Following the general lack of consenus acheived at yet another international conference on global warming in Durban, South Africa, earlier this month, United Nations Foundation president Tim Wirth vented a bit last week in an interview with ClimateWire, blasting the President for failing to take the initiative in the debate.

"I don't know who and where the climate leadership in the administration is," the former Colorado senator said. "It doesn't exist. There is no resolve in the Obama administration to do anything, and I think they look at Congress and say, 'We can't do anything, so why break our pick now?'"

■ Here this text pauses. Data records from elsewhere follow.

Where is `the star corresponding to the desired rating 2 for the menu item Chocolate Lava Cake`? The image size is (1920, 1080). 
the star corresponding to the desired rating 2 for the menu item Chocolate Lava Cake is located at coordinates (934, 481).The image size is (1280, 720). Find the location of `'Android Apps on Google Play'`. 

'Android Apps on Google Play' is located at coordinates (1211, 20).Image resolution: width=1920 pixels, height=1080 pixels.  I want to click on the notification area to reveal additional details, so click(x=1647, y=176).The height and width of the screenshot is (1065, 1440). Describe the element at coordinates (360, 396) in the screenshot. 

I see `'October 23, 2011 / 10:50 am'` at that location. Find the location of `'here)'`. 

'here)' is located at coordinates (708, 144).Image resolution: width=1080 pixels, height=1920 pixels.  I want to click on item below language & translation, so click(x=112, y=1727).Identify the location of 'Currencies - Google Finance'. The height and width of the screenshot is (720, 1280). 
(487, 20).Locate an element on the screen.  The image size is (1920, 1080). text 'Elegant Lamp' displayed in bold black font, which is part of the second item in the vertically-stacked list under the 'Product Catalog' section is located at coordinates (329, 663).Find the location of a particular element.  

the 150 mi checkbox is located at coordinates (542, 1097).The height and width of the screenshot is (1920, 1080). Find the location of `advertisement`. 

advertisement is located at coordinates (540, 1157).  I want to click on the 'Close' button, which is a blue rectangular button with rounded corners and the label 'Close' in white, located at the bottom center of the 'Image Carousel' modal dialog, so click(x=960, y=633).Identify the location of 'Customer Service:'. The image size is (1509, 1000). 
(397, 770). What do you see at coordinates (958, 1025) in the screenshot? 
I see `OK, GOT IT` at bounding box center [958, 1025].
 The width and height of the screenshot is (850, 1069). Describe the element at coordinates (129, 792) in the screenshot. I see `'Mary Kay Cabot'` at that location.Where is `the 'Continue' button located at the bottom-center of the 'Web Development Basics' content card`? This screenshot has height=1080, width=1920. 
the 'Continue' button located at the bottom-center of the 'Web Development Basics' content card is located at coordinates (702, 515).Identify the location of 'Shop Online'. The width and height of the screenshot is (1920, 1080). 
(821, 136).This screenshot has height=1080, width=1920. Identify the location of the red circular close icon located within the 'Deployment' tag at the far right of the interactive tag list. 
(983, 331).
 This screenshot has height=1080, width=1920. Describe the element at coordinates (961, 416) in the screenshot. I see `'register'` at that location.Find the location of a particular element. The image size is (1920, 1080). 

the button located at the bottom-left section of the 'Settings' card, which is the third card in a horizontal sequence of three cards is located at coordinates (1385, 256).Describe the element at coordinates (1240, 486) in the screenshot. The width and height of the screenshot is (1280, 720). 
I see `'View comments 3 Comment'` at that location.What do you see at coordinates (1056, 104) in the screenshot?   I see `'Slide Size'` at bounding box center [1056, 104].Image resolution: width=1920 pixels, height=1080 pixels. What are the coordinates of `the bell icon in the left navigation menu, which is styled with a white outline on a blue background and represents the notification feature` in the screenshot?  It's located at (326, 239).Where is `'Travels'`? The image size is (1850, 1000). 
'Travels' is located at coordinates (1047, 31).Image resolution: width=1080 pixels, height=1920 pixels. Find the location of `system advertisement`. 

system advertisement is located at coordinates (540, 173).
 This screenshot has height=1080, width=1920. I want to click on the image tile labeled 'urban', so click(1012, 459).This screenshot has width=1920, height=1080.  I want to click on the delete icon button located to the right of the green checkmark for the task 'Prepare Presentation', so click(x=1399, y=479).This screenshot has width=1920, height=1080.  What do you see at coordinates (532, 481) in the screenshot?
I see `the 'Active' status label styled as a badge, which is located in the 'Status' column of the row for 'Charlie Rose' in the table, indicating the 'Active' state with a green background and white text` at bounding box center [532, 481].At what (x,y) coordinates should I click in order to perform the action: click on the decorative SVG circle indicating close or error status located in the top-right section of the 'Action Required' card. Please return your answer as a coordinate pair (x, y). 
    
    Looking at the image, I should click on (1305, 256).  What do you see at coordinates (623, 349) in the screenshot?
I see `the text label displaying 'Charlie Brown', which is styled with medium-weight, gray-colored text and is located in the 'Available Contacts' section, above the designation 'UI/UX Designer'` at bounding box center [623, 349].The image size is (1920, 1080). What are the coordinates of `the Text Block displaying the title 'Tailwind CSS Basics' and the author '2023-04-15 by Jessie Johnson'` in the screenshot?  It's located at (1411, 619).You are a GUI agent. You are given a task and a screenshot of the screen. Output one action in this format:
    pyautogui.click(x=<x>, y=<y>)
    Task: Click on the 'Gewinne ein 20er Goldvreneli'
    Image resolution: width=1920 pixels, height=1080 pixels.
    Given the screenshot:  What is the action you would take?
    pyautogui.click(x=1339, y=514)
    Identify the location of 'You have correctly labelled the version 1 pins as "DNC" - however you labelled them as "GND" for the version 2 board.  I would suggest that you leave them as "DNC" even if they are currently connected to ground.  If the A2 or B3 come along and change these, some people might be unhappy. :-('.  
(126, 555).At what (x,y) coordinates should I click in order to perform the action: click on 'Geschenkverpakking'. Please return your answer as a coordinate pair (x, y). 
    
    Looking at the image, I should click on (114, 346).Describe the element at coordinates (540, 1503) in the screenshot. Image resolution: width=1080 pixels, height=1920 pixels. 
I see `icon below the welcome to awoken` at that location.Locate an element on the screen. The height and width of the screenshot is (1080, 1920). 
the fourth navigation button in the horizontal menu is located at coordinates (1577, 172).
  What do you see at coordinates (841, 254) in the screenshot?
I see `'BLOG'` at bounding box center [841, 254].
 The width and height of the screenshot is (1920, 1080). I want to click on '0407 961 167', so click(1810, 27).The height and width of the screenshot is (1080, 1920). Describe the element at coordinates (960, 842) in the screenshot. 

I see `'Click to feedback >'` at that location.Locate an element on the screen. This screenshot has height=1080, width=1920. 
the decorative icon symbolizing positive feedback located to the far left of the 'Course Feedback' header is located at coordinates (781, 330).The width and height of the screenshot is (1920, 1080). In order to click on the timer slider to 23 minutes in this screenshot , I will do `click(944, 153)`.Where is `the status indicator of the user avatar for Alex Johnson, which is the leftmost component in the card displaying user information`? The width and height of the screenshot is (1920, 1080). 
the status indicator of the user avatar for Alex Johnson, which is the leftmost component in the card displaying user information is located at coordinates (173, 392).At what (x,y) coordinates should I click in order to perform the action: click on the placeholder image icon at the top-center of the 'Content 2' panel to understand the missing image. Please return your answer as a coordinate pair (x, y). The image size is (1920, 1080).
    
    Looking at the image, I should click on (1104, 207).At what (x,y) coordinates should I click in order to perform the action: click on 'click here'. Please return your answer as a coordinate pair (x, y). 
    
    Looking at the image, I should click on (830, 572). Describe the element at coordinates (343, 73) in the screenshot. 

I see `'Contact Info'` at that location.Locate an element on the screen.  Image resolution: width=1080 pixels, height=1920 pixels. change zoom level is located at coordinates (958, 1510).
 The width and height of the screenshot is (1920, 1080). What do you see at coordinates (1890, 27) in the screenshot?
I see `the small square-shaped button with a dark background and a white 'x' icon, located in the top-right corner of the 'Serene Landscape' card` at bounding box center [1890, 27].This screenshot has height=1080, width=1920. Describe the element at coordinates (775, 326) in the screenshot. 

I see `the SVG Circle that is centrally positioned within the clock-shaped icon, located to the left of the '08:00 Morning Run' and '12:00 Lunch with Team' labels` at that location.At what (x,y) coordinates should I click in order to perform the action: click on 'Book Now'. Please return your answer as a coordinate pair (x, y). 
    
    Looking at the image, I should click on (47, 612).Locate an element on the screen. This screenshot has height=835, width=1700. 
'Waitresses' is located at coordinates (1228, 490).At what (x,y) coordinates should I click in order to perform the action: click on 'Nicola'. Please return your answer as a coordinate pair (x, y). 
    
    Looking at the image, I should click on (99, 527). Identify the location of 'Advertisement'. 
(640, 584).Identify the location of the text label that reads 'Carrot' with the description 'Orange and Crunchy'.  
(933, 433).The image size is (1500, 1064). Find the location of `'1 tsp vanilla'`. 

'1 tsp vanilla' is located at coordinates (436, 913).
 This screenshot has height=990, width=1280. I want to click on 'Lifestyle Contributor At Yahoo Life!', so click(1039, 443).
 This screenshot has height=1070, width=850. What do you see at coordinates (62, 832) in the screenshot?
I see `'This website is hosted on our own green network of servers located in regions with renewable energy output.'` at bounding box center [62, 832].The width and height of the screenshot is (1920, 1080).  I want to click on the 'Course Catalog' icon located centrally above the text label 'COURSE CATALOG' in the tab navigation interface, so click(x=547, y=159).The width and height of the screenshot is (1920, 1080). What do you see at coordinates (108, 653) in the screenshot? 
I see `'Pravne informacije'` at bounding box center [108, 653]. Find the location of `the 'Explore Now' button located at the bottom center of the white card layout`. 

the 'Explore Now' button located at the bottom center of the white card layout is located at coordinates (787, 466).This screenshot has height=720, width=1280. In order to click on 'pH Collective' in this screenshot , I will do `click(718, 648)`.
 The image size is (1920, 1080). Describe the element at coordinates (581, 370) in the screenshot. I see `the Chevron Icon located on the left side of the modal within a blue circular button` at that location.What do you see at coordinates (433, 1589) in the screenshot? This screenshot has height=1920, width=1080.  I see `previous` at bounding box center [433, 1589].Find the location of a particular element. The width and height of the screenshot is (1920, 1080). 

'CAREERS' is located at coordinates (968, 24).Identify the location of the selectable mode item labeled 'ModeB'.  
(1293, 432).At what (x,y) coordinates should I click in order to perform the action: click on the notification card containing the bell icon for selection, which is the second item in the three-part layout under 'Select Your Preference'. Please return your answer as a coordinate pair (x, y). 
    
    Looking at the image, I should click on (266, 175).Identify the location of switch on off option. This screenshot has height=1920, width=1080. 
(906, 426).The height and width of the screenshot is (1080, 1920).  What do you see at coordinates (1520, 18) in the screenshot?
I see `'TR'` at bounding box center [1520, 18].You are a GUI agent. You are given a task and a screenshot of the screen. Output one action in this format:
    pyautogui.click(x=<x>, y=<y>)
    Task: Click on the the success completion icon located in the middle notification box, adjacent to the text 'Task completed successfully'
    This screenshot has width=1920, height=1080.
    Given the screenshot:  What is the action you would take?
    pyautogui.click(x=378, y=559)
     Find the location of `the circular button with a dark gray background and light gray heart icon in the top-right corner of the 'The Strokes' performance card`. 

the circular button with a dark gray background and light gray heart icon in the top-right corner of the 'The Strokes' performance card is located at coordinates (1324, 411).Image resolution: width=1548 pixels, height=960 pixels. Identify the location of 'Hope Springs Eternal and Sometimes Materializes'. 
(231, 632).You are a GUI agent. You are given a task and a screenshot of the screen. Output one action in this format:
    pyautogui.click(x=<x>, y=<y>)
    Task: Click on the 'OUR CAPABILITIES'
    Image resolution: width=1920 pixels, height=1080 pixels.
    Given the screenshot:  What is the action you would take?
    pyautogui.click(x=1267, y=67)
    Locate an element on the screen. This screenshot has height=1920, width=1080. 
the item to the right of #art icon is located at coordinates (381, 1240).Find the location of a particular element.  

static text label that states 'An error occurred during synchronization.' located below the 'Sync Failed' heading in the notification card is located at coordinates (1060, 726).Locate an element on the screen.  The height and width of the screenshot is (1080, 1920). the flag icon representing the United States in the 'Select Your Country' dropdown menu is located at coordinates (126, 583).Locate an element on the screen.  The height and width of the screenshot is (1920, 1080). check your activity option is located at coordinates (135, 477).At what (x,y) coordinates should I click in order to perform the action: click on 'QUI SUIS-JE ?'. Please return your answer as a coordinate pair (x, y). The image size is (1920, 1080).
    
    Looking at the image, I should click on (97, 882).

A key shaper of environmental legislation in the 1980s who's remained keenly involved in issues ranging from clean energy to fighting expansion of the Army's Pinon Canyon Maneuver Site, Wirth believes the time for substantive action to reduce man-made catastrophic warming is running out. If Obama is re-elected, he told ClimateWire, the president will have a "last window of opportunity" to enact policies that could prove meaningful.

"If we don't do it now," he said, "we are committing the world to a drastically different place."

Wirth stopped short of calling for sweeping government intervention in carbon emissions, such as the failed cap-and-trade legislation of 2010. He would, however, like to see the administration build on polls that indicate most Americans accept the science behind climate change scenarios and support taking action, through greater energy efficiency measures and development of alternative fuels.

"There's no magic moment, and there's no magic bullet, just basic coalition-building," he said.

That's assuming, of course, that the man in charge of the nation a year from now is someone willing to take his calls.